What is being asked:
Return all the data, word for word.

Data provided Start Marker

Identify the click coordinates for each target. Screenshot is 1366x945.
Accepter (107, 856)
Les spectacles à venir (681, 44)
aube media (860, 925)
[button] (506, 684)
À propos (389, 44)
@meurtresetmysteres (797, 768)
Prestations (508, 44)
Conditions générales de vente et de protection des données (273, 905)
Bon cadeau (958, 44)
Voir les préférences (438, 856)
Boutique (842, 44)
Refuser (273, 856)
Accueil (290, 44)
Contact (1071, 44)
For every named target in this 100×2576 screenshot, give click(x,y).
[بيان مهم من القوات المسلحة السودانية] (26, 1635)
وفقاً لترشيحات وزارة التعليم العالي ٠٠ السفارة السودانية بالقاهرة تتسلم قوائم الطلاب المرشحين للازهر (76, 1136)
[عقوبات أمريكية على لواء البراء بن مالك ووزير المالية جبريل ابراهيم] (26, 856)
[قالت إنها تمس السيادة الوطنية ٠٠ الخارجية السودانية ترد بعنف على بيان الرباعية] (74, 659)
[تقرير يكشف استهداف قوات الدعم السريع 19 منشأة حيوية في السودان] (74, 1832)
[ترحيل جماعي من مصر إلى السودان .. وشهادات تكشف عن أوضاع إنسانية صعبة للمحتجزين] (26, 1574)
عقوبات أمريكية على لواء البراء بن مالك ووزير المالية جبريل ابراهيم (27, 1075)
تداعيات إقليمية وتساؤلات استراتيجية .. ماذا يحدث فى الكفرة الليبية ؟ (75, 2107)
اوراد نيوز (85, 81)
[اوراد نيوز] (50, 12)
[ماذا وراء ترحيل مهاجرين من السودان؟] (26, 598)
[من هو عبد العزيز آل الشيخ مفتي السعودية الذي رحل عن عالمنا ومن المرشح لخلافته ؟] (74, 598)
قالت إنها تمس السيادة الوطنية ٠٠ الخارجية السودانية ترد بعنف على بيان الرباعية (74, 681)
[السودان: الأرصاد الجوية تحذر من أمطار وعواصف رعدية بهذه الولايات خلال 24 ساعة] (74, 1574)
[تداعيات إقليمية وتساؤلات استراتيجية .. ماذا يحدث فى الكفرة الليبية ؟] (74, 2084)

Data provided End Marker

Response:
Identify the click coordinates for each target. Screenshot is 1366x945.
Accepter (107, 856)
Les spectacles à venir (681, 44)
aube media (860, 925)
[button] (506, 684)
À propos (389, 44)
@meurtresetmysteres (797, 768)
Prestations (508, 44)
Conditions générales de vente et de protection des données (273, 905)
Bon cadeau (958, 44)
Voir les préférences (438, 856)
Boutique (842, 44)
Refuser (273, 856)
Accueil (290, 44)
Contact (1071, 44)
For every named target in this 100×2576 screenshot, give click(x,y).
[بيان مهم من القوات المسلحة السودانية] (26, 1635)
وفقاً لترشيحات وزارة التعليم العالي ٠٠ السفارة السودانية بالقاهرة تتسلم قوائم الطلاب المرشحين للازهر (76, 1136)
[عقوبات أمريكية على لواء البراء بن مالك ووزير المالية جبريل ابراهيم] (26, 856)
[قالت إنها تمس السيادة الوطنية ٠٠ الخارجية السودانية ترد بعنف على بيان الرباعية] (74, 659)
[تقرير يكشف استهداف قوات الدعم السريع 19 منشأة حيوية في السودان] (74, 1832)
[ترحيل جماعي من مصر إلى السودان .. وشهادات تكشف عن أوضاع إنسانية صعبة للمحتجزين] (26, 1574)
عقوبات أمريكية على لواء البراء بن مالك ووزير المالية جبريل ابراهيم (27, 1075)
تداعيات إقليمية وتساؤلات استراتيجية .. ماذا يحدث فى الكفرة الليبية ؟ (75, 2107)
اوراد نيوز (85, 81)
[اوراد نيوز] (50, 12)
[ماذا وراء ترحيل مهاجرين من السودان؟] (26, 598)
[من هو عبد العزيز آل الشيخ مفتي السعودية الذي رحل عن عالمنا ومن المرشح لخلافته ؟] (74, 598)
قالت إنها تمس السيادة الوطنية ٠٠ الخارجية السودانية ترد بعنف على بيان الرباعية (74, 681)
[السودان: الأرصاد الجوية تحذر من أمطار وعواصف رعدية بهذه الولايات خلال 24 ساعة] (74, 1574)
[تداعيات إقليمية وتساؤلات استراتيجية .. ماذا يحدث فى الكفرة الليبية ؟] (74, 2084)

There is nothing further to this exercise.